Data entries:
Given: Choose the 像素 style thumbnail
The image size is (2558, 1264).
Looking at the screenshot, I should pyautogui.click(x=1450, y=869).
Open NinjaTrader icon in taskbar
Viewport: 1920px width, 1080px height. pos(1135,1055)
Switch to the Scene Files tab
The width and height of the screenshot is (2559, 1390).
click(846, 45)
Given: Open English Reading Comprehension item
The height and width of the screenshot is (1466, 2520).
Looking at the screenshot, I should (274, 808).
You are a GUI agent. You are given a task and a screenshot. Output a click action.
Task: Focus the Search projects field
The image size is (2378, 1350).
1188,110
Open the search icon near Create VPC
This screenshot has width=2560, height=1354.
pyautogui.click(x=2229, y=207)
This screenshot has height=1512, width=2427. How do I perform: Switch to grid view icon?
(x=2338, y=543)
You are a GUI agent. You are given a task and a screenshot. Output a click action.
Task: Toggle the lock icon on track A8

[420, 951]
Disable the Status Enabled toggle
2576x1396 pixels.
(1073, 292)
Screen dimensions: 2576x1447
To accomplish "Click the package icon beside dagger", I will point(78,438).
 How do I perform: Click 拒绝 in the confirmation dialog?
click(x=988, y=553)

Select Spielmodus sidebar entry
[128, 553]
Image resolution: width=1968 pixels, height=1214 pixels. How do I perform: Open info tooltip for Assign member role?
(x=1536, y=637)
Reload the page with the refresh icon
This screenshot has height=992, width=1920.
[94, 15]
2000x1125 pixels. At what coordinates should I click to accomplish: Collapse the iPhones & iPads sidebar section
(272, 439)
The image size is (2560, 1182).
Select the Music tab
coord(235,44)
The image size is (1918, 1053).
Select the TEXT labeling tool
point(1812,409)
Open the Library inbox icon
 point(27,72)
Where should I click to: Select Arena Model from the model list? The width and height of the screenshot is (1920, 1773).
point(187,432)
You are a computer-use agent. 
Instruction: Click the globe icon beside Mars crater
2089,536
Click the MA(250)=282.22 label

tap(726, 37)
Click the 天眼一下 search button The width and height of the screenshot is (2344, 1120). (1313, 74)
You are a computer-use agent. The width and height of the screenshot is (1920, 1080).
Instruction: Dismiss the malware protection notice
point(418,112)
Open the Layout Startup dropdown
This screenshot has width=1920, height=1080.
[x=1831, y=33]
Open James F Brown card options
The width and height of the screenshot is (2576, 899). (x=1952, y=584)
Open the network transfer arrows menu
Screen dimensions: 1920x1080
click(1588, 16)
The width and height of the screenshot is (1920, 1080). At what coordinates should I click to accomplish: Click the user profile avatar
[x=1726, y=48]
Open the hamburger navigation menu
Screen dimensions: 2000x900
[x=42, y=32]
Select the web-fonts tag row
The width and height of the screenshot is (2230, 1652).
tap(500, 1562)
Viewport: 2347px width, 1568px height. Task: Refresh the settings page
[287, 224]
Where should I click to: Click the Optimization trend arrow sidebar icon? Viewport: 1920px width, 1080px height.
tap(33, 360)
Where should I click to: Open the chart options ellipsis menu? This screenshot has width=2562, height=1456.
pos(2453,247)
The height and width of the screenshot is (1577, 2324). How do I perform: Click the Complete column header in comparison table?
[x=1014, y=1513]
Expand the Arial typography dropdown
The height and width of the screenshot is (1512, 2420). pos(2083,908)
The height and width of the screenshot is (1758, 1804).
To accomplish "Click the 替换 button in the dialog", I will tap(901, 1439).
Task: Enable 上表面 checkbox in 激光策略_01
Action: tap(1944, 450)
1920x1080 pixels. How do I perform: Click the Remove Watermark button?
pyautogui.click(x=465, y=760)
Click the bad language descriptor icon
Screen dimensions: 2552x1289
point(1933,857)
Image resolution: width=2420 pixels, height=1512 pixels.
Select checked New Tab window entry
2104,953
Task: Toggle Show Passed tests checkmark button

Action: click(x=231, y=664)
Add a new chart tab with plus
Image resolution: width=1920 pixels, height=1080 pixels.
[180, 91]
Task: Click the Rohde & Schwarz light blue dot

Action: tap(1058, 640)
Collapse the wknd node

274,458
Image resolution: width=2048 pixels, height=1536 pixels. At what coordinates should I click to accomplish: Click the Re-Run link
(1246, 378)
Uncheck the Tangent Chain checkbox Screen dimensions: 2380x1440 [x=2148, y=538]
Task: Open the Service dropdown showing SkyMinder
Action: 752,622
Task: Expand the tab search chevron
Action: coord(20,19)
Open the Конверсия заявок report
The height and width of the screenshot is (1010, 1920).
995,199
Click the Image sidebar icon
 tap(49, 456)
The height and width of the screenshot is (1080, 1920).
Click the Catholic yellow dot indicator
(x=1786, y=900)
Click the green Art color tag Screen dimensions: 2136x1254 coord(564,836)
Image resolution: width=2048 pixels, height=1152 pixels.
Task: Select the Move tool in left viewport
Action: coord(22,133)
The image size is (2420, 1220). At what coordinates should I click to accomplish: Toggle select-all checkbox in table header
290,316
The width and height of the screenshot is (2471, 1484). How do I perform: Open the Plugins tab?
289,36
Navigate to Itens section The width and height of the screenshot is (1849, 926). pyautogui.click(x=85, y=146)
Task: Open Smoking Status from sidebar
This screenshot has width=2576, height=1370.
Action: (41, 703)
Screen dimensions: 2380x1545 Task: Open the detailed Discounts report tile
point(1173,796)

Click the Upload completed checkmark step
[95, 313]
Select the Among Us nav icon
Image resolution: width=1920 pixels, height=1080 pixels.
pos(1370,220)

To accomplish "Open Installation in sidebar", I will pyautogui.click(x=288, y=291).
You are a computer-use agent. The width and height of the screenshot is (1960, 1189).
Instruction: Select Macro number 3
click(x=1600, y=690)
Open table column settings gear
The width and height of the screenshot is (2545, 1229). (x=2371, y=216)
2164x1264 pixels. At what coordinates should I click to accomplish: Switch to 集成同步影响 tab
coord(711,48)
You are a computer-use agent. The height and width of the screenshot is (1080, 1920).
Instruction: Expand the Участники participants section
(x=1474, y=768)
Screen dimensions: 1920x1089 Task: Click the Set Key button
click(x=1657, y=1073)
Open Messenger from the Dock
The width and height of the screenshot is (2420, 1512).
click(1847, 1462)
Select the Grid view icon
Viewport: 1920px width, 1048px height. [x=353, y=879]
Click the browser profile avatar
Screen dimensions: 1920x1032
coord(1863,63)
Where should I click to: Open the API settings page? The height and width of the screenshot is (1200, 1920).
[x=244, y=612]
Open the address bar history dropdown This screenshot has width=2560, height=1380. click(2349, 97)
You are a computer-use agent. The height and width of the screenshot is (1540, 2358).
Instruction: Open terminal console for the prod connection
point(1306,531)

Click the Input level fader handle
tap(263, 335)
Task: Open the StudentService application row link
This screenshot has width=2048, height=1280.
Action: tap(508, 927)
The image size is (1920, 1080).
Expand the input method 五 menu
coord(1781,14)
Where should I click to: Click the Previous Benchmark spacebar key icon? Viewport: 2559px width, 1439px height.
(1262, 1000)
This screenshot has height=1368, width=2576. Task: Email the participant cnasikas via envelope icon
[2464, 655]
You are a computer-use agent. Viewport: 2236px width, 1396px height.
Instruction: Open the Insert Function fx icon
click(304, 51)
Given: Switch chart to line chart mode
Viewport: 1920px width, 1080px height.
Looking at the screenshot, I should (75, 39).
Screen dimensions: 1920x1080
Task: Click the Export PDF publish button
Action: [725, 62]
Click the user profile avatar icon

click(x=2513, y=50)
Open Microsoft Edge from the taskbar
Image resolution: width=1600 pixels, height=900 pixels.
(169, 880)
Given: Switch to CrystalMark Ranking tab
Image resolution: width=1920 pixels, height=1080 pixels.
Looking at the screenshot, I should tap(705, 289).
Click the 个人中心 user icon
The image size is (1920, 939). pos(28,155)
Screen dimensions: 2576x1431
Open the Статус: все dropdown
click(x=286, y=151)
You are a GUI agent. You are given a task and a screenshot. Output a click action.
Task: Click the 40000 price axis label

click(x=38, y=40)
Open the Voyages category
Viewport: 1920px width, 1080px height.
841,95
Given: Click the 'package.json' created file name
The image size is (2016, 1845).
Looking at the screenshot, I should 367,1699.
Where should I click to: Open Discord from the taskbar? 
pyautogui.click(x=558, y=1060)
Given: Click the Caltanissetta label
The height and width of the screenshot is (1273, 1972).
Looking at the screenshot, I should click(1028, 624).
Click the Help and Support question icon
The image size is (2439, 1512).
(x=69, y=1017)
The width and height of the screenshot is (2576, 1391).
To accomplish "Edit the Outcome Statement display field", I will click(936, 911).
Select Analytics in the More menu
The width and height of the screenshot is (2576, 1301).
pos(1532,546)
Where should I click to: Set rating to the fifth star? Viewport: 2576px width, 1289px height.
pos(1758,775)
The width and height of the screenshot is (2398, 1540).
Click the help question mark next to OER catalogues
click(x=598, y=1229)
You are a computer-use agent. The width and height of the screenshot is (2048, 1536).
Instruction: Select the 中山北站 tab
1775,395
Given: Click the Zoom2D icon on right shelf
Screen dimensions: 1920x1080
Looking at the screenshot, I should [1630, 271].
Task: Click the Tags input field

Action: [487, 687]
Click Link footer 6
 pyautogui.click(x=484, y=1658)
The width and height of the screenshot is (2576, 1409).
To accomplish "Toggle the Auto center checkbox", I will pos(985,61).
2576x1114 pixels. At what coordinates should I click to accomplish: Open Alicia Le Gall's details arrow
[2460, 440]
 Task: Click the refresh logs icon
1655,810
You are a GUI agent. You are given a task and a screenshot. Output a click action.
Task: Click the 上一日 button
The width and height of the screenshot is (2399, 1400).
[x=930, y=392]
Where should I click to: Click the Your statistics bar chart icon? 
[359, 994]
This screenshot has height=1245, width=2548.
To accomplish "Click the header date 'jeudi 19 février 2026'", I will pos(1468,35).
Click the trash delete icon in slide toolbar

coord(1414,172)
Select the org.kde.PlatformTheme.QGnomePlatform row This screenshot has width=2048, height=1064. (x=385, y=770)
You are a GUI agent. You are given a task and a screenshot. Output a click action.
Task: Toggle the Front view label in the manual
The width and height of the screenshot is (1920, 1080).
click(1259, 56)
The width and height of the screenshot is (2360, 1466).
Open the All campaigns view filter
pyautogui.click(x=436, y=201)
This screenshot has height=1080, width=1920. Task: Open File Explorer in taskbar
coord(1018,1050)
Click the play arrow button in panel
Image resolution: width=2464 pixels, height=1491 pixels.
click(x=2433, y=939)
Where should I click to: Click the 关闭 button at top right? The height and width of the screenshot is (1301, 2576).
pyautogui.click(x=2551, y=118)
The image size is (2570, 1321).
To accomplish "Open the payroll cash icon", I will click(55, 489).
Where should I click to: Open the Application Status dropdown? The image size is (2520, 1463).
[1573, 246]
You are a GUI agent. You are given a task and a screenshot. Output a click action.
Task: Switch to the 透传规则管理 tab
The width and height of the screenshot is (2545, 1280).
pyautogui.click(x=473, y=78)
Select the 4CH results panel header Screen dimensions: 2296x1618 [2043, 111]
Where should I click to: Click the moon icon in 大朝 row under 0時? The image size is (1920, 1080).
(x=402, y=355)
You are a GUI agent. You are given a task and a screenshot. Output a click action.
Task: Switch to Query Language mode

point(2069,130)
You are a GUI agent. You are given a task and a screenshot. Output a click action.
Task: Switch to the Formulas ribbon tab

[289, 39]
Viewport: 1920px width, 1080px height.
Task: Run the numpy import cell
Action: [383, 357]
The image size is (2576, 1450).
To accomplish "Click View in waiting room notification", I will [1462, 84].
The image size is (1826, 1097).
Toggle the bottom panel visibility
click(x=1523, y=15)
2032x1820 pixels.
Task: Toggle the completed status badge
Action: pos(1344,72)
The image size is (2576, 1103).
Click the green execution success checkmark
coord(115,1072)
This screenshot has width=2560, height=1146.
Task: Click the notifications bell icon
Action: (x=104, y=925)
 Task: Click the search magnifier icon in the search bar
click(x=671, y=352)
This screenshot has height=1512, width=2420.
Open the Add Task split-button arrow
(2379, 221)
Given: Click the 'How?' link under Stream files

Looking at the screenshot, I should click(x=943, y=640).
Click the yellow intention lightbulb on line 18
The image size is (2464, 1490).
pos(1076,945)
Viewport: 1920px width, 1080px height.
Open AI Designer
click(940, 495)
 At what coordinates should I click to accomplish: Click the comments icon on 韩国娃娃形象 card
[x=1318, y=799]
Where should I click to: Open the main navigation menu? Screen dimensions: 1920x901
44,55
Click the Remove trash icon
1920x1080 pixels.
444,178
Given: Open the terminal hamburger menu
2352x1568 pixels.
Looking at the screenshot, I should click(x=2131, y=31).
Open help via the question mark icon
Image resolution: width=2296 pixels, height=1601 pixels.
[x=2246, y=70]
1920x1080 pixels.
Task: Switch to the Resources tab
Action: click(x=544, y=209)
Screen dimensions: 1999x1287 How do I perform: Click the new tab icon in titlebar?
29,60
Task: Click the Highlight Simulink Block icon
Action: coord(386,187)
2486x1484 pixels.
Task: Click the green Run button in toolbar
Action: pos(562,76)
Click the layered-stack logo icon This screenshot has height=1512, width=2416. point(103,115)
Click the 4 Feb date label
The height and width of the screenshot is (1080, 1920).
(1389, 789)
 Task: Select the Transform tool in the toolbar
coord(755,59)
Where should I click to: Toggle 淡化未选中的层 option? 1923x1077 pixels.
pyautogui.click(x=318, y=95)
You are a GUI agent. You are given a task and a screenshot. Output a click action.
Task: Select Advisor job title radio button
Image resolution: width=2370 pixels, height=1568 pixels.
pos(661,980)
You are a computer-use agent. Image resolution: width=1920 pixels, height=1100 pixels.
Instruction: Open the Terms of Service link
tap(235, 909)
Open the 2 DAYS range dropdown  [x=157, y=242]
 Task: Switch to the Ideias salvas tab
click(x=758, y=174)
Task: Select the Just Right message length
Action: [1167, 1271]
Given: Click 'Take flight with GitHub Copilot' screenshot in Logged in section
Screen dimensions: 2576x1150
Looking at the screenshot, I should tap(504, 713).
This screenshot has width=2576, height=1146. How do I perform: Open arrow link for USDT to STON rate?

→ **WHAT THE TASK REQUIRES**
The answer is the lines above between the line holding "How do I perform: Click 拒绝" and the line holding "The image size is (2560, 1182).", inclusive, each written out exactly, and no others.

→ **WRITTEN REPLY**
 How do I perform: Click 拒绝 in the confirmation dialog?
click(x=988, y=553)

Select Spielmodus sidebar entry
[128, 553]
Image resolution: width=1968 pixels, height=1214 pixels. How do I perform: Open info tooltip for Assign member role?
(x=1536, y=637)
Reload the page with the refresh icon
This screenshot has height=992, width=1920.
[94, 15]
2000x1125 pixels. At what coordinates should I click to accomplish: Collapse the iPhones & iPads sidebar section
(272, 439)
The image size is (2560, 1182).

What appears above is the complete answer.